» **Written exercise 1**
Using the Kafka serialization post, list every distinct type named in the signature of the serialize method.
» **Written exercise 2**
Reproduce the part of the Kafka serialization post between "ProducerRecord<byte[], byte[]> serialize(T" and "me in production)", inclusive.

» **Quoted passage**
.....
You are viewing a plain text version of this content. The canonical link for it is here.

Posted to user@flink.apache.org by Yuval Itzchakov <yu...@gmail.com> on 2020/09/23 11:12:29 UTC

Ignoring invalid values in KafkaSerializationSchema

Hi,

I'm using a custom KafkaSerializationSchema to write records to Kafka using
FlinkKafkaProducer. The objects written are Rows coming from Flink's SQL
API.

In some cases, when trying to convert the Row object to a byte[],
serialization will fail due to malformed values. In such cases, I would
like the custom serialization schema to drop the bad records and not send
them through.

From the API, it is unclear how such failures should be handled. Given the
following signature:

 ProducerRecord<byte[], byte[]> serialize(T element, @Nullable Long
timestamp);

From reading the code, there's no exception handling or null checking,
which means that:

- If an exception is thrown, it will cause the entire job to fail (this has
happened to me in production)
- If null is passed, a null value will be pushed down to kafkaProducer.send
which is undesirable.

What are the options here?



-- 
Best Regards,
Yuval Itzchakov.

Re: Ignoring invalid values in KafkaSerializationSchema

Posted by Alexey Trenikhun <ye...@msn.com>.
.....
» **Available data**
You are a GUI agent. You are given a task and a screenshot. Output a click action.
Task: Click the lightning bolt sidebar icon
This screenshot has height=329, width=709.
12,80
.....
» **Exercise output 1**
ProducerRecord, byte[], T, Long

» **Exercise output 2**
ProducerRecord<byte[], byte[]> serialize(T element, @Nullable Long
timestamp);

From reading the code, there's no exception handling or null checking,
which means that:

- If an exception is thrown, it will cause the entire job to fail (this has
happened to me in production)